**Problem requirements**.
Continue the MonkDB COPY FROM options reference, starting right after its last sentence.

**Quoted passage**.
* * * * * * * * *

Example: sql COPY quotes FROM 'file:///home/import_data/comments.json' WITH (bulk_size = 5000);

fail_fast
- Type: boolean
- Default: false
- Optional: Yes
- Indicates whether the COPY FROM operation should abort early after encountering an error. Due to distributed execution, it may continue processing some records before aborting.

Example: sql COPY quotes FROM 'file:///home/import_data/comments.json' WITH (fail_fast = true);

wait_for_completion
- Type: boolean
- Default: true
- Optional: Yes
- Indicates if the COPY FROM should wait for the copy operation to complete. If set to false, the request returns immediately, and the copy operation runs in the background.

Example: sql COPY quotes FROM 'file:///home/import_data/comments.json' WITH (wait_for_completion = false);

shared
- Type: boolean
- Default: Depends on the scheme of each URI.
- Optional: Yes
- Set to true if the URI location is accessible by more than one MonkDB node to prevent importing the same file multiple times.

* * * * * * * * *

**Excerpted data**.
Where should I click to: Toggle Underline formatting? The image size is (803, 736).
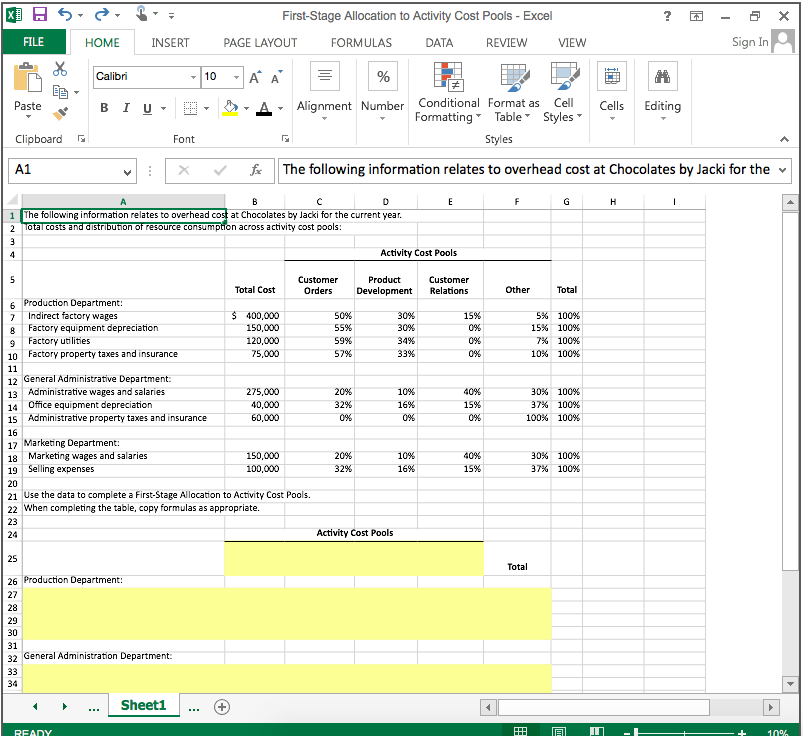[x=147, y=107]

* * * * * * * * *

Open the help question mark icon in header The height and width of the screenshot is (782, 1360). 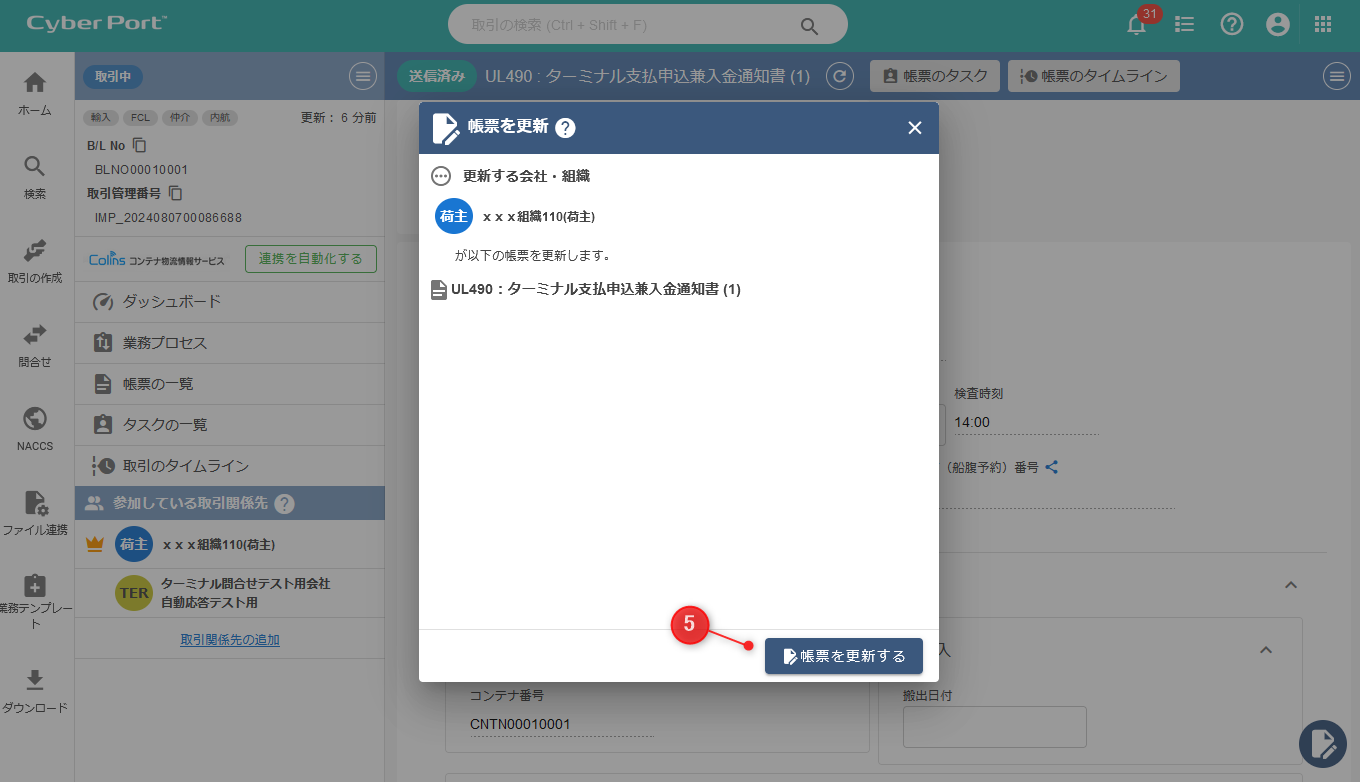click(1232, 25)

* * * * * * * * *

**Task answer**.
node_filters
- Type: text
- Optional: Yes
- A filter expression to select nodes for executing the read operation. It takes the form: json { name = '<node_name_regex>', id = '<node_id_regex>' } Only one key is required.
num_readers
- Type: integer
- Default: Number of nodes available in the cluster.
- Optional: Yes
- Specifies how many nodes will read resources specified in the URI. The value must be greater than zero.
compression
- Type: text
- Values: gzip
- Default: Not compressed.
- Optional: Yes
- Defines whether and how exported data should be compressed.
protocol
- Type: text
- Values: http, https
- Default: https
- Optional: Yes
- Protocol to use, applicable for s3 and az schemes only.
overwrite_duplicates
- Type: boolean
- Default: false
- Optional: Yes
- By default, COPY FROM does not overwrite rows if a document with the same primary key already exists. Set to true to overwrite duplicate rows.
empty_string_as_null
- Type: boolean
- Default: false
- Optional: Yes
- Converts empty strings into NULL when set to true. This option is only supported when using CSV format.
delimiter
- Type: text
- Default: ,
- Optional: Yes
- Specifies a single one-byte character that separates columns within each line of a file, applicable only for CSV format.
format
- Type: text
- Values: csv, json
- Default: json
- Specifies the format of the input file. If not specified and cannot be inferred from the file extension, it will be processed as JSON.
header
- Type: boolean
- Default: true
- Optional: Yes
- Indicates if the first line of a CSV file contains a header with column names. If set to false, it must not contain column names in the first line.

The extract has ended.